NTS stays resilient despite headwinds
NATIONAL Tyre Services (NTS) performance for the third quarter to December 31, 2023 remained resilient with the company registering volume growth despite the obtaining challenging operating environment.
NTS experienced a host of challenges during the period under review including exchange rate volatility, which has a knock-on effect on price competitiveness in the market.
Adding to that, erratic utility supplies also weighed on operations. Unreliable power generation towards the end of the year adversely impacted turnaround time in NTS's retreading factories.
“The volatility of the foreign exchange rate continues to negatively impact price competitiveness in the market. Prices of goods and services increased towards the end of the reporting period due to high festive season demand,” said company secretary Mr Stewart Mandimika in a trading update for the quarter.
It was, however, not all gloom for the company according to Mr Mandimika, as Tyre sales volumes, for instance, recorded a jump during the quarter under review. From April 2023 to December 2023, NTS recorded a 15 percent increase in new tyre sales volumes compared to the same period last year. This surge in sales was further amplified in the third quarter of 2023, with new tyre sales volume growing by 19 percent compared to the same period in 2022. The surge in sales was attributed to NTS's strategic marketing initiatives aimed at enhancing brand visibility and capturing market share.
In addition to the robust growth in new tyre sales, NTS also witnessed an 11 percent increase in tyre service sales units during the period under review, compared to the third quarter of 2022.
Mr Mandimika attributed the growth to the rising demand for tyre services, fueled by the increased volume of new tyres sold by NTS.
However, amidst the positive performance, NTS also experienced declines in some segments. Retreading volumes in the third quarter of 2023 experienced a slight dip of 2 percent compared to the same period last year, primarily due to production disruptions caused by electricity challenges.

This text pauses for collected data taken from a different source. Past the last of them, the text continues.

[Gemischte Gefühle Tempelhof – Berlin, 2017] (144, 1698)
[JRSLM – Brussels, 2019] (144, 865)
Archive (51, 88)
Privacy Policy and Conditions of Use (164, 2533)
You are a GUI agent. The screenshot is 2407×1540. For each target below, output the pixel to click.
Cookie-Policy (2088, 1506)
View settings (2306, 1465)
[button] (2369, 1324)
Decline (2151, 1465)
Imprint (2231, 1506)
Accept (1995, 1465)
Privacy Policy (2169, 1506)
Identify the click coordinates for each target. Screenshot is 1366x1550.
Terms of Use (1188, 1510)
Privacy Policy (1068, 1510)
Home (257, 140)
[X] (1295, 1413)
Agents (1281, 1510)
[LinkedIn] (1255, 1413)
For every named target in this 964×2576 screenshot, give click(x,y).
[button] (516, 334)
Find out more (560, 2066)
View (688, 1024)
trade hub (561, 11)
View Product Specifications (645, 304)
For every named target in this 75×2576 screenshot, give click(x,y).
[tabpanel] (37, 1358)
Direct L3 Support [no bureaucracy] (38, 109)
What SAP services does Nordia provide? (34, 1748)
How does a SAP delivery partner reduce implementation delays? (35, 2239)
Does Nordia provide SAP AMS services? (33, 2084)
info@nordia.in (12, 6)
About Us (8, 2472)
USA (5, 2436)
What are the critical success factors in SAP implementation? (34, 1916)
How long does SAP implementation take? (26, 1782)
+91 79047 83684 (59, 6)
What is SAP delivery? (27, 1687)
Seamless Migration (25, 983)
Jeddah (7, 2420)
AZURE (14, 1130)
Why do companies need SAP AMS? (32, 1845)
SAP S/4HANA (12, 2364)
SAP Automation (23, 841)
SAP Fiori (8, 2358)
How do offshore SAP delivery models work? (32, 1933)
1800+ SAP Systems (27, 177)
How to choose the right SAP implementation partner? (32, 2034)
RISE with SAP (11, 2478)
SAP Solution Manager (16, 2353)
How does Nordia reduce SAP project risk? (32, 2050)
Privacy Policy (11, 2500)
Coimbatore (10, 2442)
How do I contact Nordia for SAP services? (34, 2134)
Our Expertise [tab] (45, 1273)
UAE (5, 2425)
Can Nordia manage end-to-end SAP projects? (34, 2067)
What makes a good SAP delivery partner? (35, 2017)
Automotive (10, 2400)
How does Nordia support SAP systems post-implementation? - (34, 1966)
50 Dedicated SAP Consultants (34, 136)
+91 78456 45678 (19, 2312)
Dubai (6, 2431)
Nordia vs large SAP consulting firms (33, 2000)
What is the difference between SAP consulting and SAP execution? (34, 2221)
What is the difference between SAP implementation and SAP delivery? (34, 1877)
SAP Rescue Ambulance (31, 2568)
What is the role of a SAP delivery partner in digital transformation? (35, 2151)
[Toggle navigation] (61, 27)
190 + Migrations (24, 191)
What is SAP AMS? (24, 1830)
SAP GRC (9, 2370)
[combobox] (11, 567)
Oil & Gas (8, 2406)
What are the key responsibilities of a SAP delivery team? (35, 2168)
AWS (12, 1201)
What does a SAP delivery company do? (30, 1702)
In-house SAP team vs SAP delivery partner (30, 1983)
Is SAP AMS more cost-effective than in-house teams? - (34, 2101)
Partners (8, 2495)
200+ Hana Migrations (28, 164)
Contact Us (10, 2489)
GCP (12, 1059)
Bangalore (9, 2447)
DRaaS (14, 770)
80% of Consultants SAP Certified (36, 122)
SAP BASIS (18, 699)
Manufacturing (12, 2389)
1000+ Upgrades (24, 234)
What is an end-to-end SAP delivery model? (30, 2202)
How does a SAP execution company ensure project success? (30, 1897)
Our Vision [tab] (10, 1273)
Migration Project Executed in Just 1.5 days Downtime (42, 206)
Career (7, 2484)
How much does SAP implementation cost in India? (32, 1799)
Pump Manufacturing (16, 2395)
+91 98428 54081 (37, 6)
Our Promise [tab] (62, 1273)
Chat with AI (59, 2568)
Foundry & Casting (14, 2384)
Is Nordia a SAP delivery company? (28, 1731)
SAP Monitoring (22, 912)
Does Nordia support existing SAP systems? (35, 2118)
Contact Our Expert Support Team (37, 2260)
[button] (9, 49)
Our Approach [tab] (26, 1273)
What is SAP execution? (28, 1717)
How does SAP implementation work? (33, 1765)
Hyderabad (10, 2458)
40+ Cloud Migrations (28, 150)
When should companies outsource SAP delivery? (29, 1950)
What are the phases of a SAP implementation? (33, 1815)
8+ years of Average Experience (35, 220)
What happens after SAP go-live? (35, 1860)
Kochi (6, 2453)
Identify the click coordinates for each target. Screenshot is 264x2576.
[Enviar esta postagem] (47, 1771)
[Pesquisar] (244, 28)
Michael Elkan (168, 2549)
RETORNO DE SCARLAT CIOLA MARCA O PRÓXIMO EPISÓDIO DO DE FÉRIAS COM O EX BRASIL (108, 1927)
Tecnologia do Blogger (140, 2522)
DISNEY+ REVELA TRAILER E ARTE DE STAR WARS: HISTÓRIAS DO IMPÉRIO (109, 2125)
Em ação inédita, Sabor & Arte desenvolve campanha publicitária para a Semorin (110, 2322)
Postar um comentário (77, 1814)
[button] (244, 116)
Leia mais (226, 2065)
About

Nonetheless, NTS remained steadfast in its commitment to overcoming obstacles and delivering superior products and services to its customers.
Resultantly, overall volume performance for the year up to December 2023 showed resilience as it improved by 20 percent compared to the previous year. Mr Mandimika revealed this significant growth was largely supported by market-driven procurement of tyres, underscoring NTS's ability to adapt to evolving market dynamics and capitalize on emerging opportunities.
While the environment sremains challenging, the company is upbeat about the regulatory landscape, particularly with the introduction of new tax regulations by the Government aimed at enforcing compliance and fostering a level playing field in the market.
The company has also put in place measures for sustainability.
“National Tyre Services is focused on full business recovery premised on remodelling the business and continued implementation of a raft of cost-cutting measures introduced during the year,” said Mr Mandimika.